Наконец он написал: «Моя дорогая леди», — и продолжал: «Не знаю, как начать это письмо — быть может, Вам не менее трудно будет его прочесть…»
А на рассвете он проснулся, как это часто с ним бывало, охваченный внезапными сомнениями. Такое ли письмо, спросил он себя, влюбленный должен написать своей любимой после столь долгожданного избавления, теперь, когда перед ней открылся путь в жизнь, когда пришел конец ее постыдному рабству и его унижениям? Он стал вспоминать холодные и высокопарные фразы своего вымученного письма. Ох уж этот аристократизм! Всю жизнь он был жертвой аристократизма, потом освободился было от него, а теперь вот снова впал в такой тон.

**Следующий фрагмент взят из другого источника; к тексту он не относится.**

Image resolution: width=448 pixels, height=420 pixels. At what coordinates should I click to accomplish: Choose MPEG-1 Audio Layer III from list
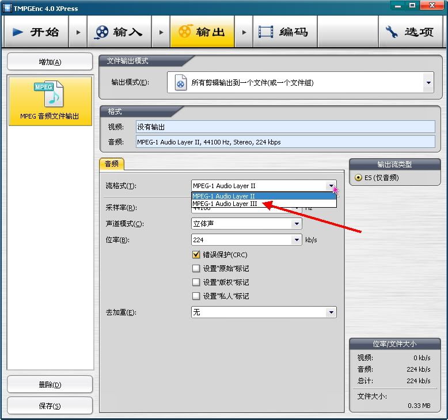[x=225, y=204]
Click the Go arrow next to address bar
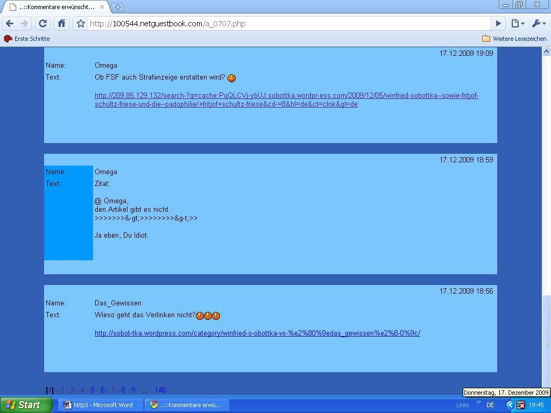Viewport: 551px width, 413px height. (498, 23)
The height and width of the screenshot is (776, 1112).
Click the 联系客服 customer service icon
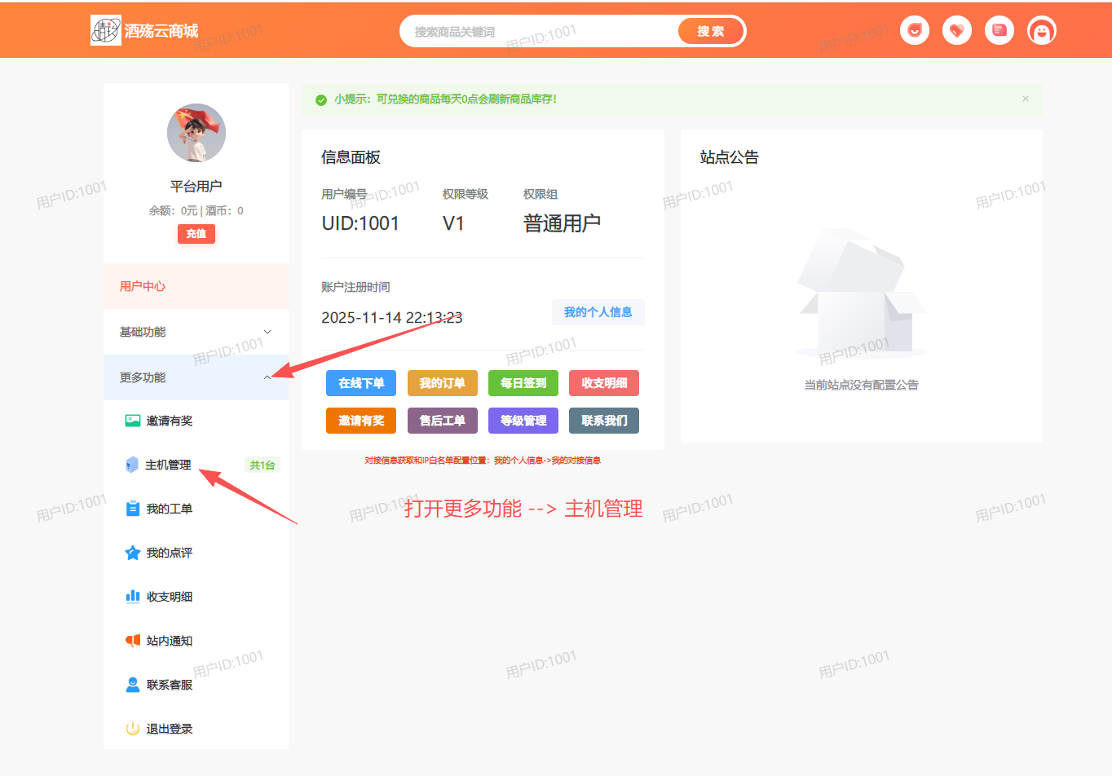133,684
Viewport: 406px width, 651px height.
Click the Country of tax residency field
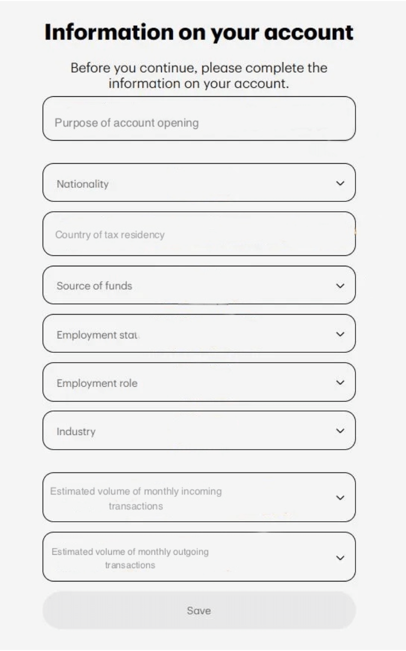(x=199, y=234)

Неужели он никогда не будет простым, горячим и искренним? Ведь он рад, и она, конечно, тоже рада, что сэр Айзек, их враг и тюремщик, умер; они должны радоваться вместе. В конце концов он почувствовал, что не может больше лежать, терзаясь угрызениями совести, накинул теплый халат и сел писать. Он писал карандашом. Вечное перо, как обычно, лежало на ночном столике, но ему казалось, что карандаш больше подходил к случаю, и он написал проникновенное, пылкое любовное письмо, к концу которого у него начался страстный приступ чихания. В письменном столе в спальне не нашлось конверта, поэтому он положил свиток со своими излияниями под пресс-папье и, успокоившись, снова лег. Наутро он с волнением перечитал письмо и, одолеваемый какими-то смутными неприятными предчувствиями, отправил его, после чего эти предчувствия еще больше усилились. Завтракая в клубе, он уже обдумывал третье письмо, спокойное, нежное и ласковое, дабы сгладить впечатление от двух предыдущих посланий. Письмо это он написал позже, перед вечером.